■ **Requirements**: Reproduce everything from the start of the entries below down to the line containing "coord(380,275)", substituting "Billing Statements" for "Account Statements" and changing nothing else; leave the pictures out of the reproduction.

## Begin Entries provided

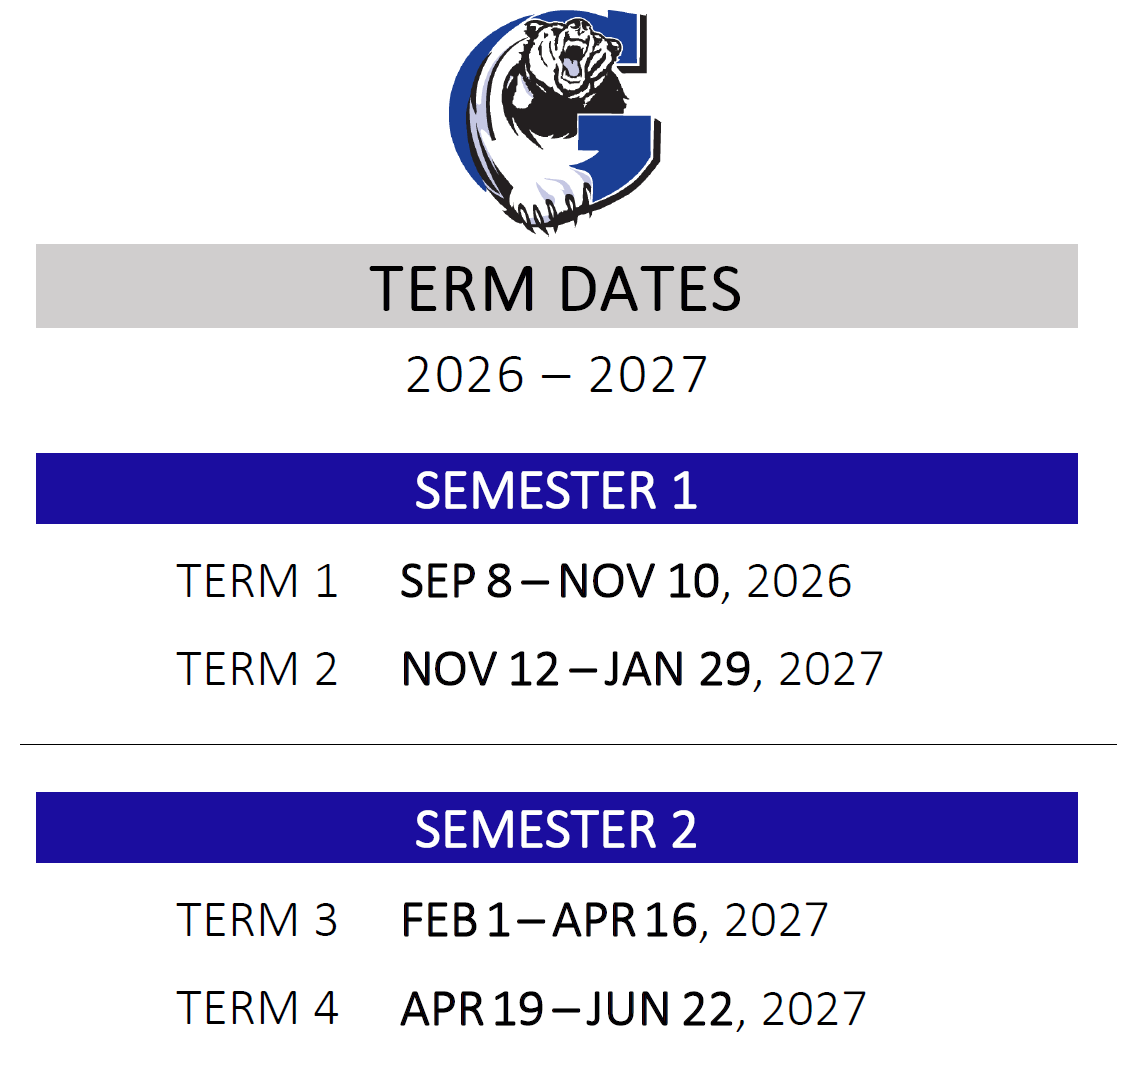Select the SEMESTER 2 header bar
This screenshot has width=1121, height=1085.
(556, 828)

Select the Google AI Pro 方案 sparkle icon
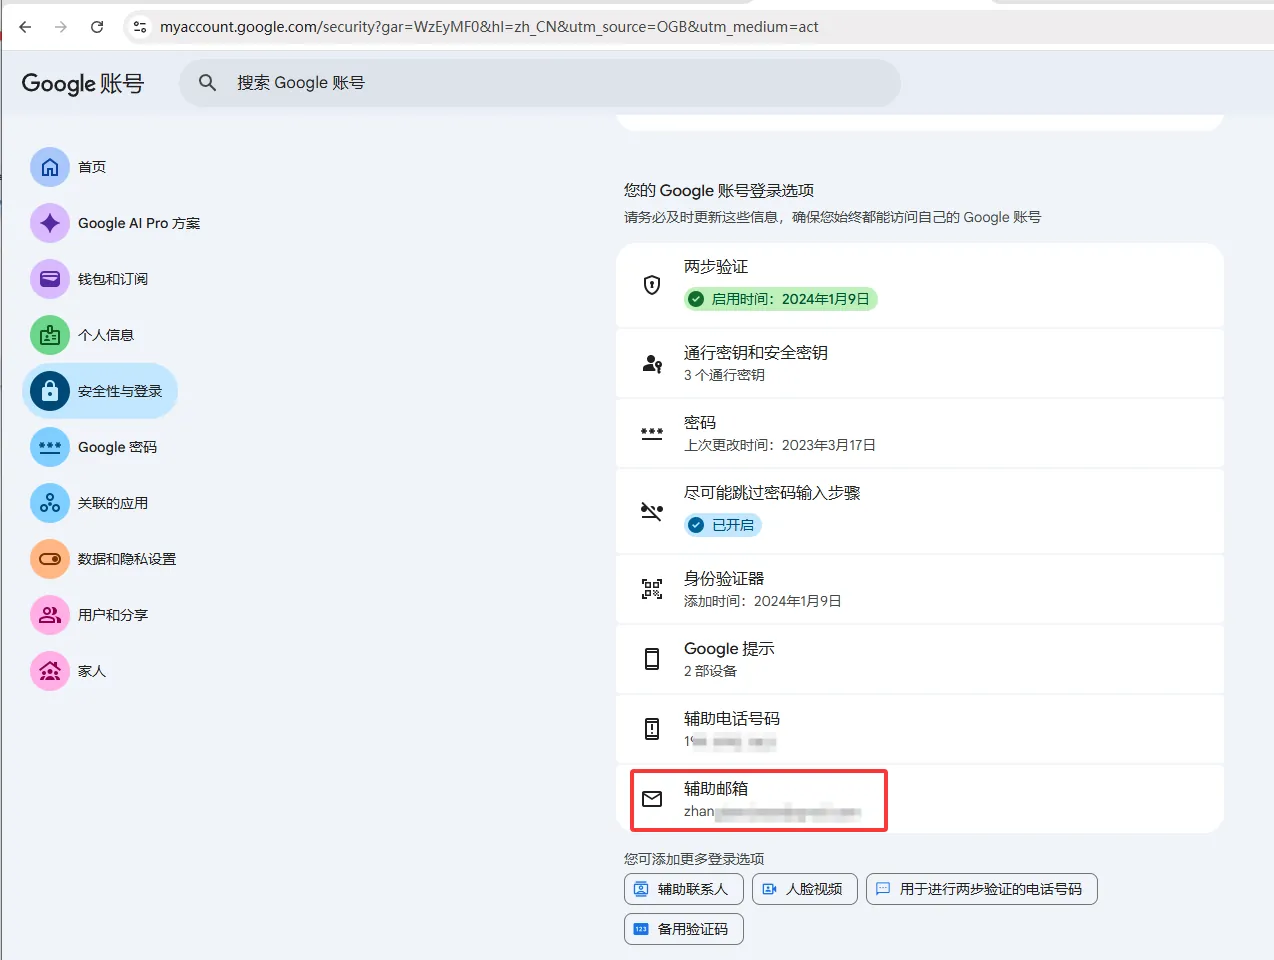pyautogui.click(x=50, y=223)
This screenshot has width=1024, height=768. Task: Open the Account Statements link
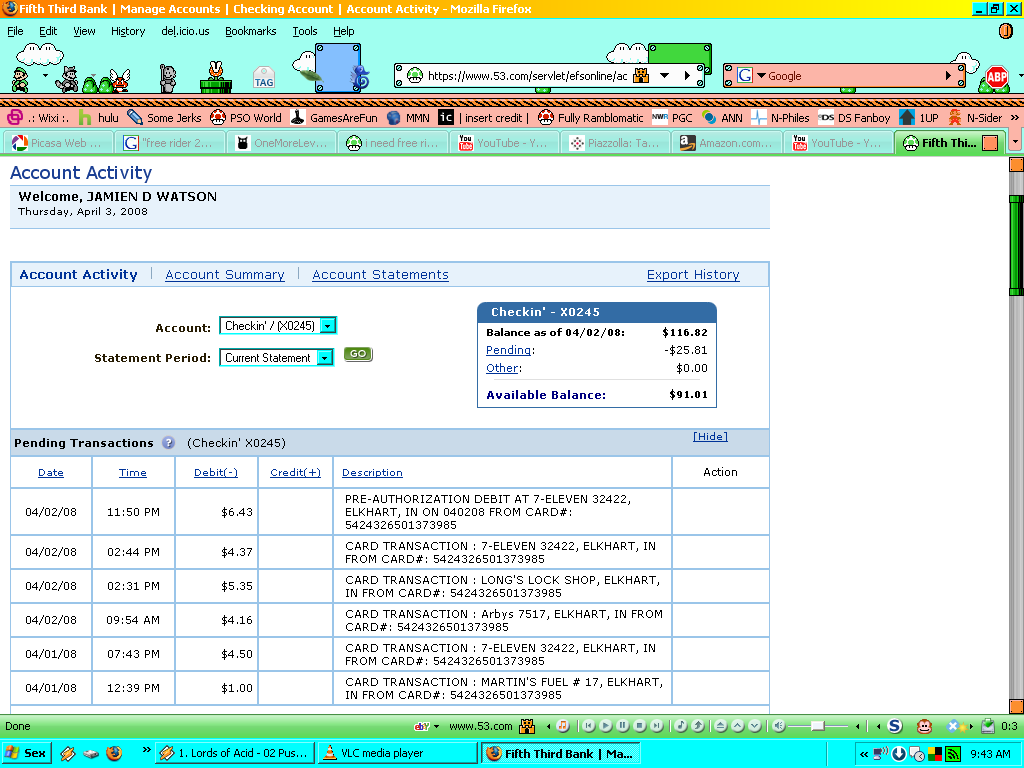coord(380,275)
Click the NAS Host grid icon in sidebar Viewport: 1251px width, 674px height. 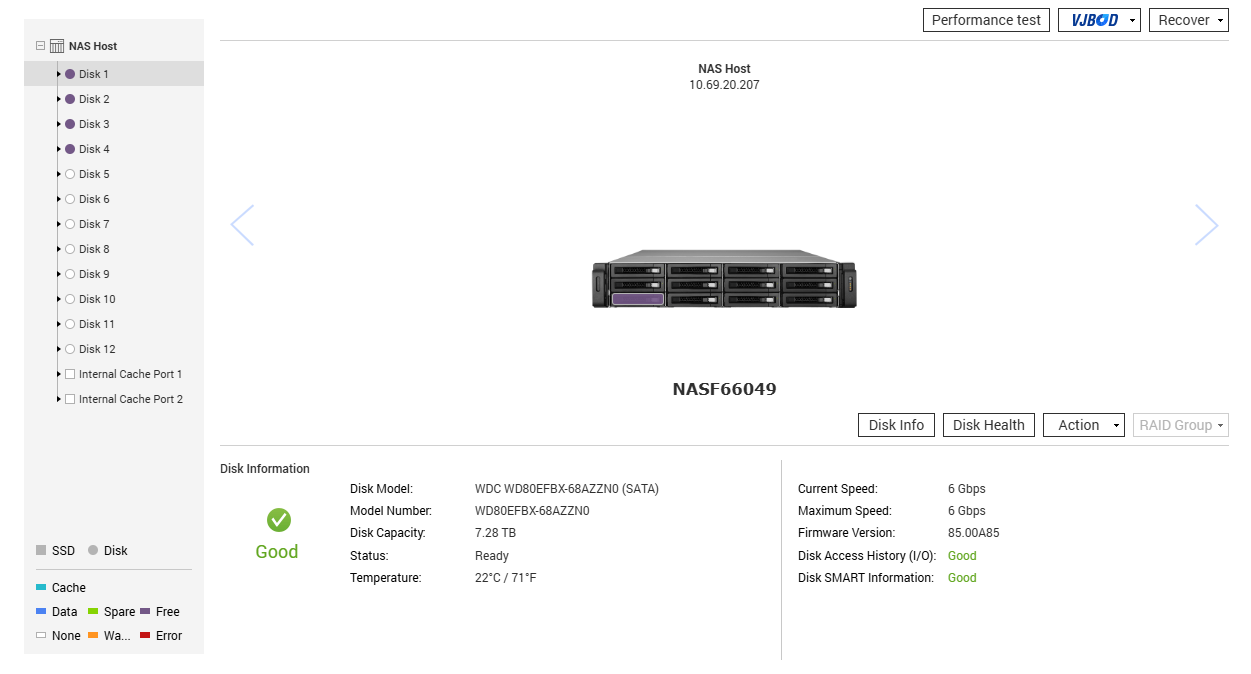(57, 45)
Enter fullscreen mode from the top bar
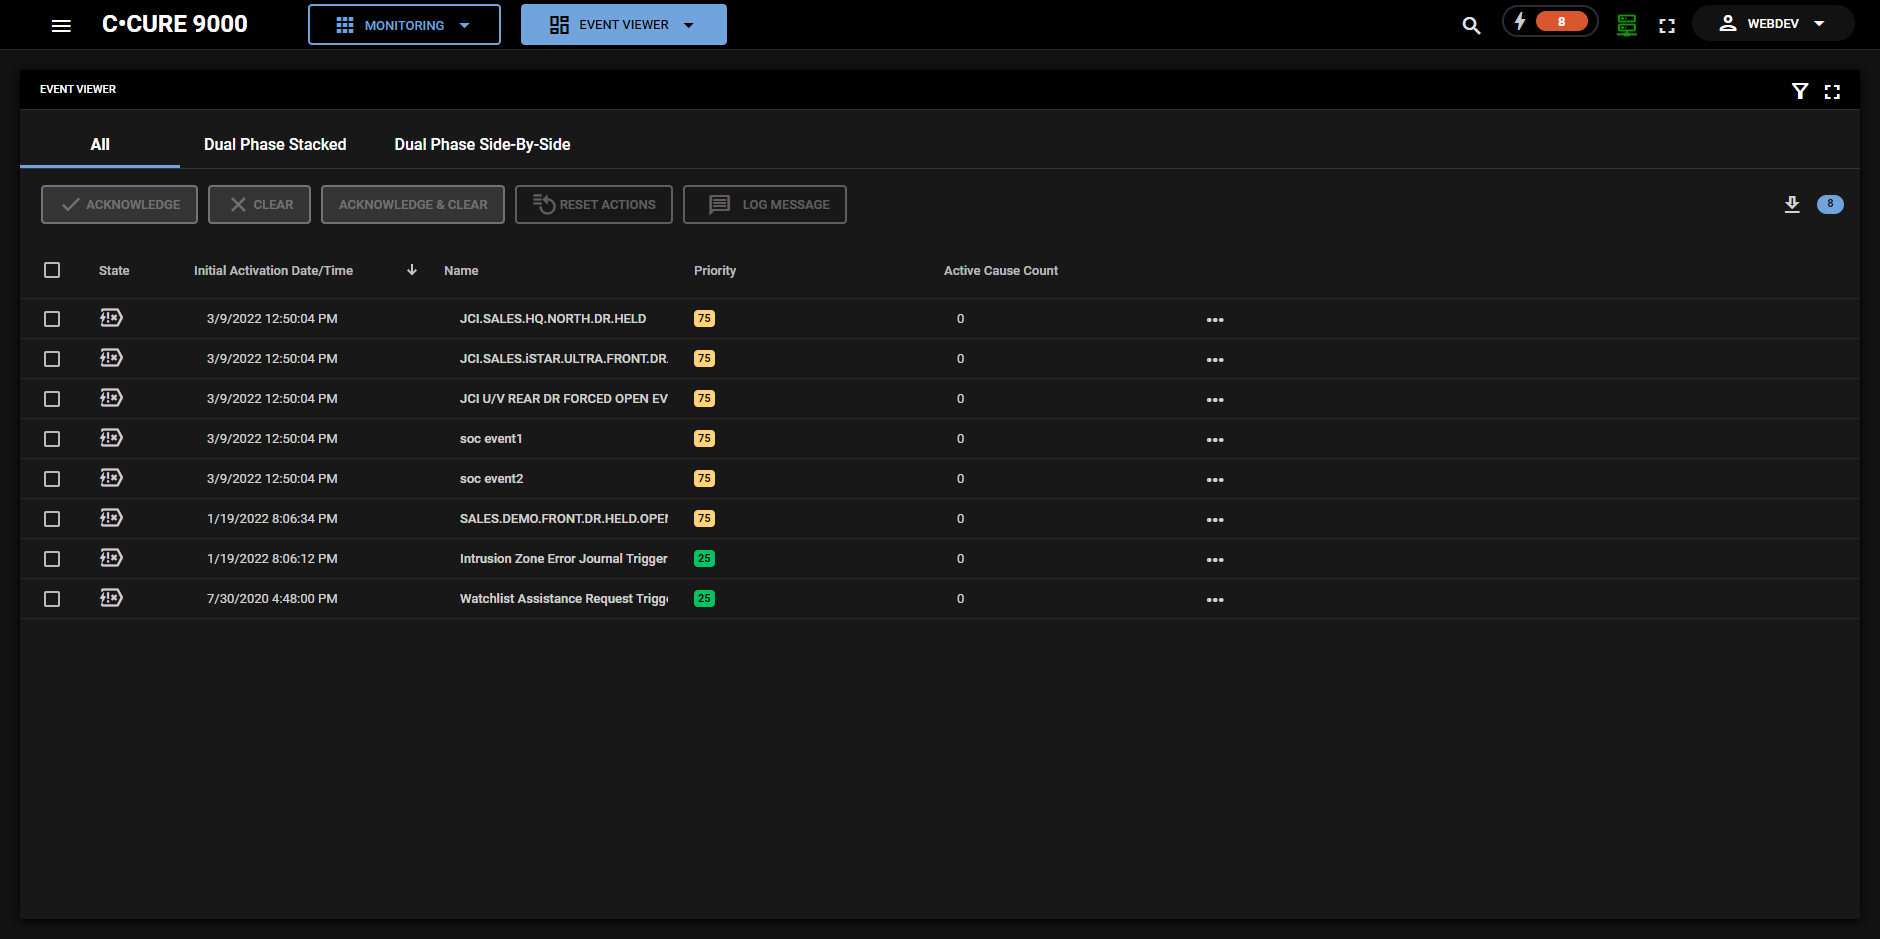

## End Entries provided

■ **Written response**:
Select the SEMESTER 2 header bar
This screenshot has width=1121, height=1085.
(556, 828)

Select the Google AI Pro 方案 sparkle icon
pyautogui.click(x=50, y=223)
This screenshot has width=1024, height=768. Task: Open the Billing Statements link
coord(380,275)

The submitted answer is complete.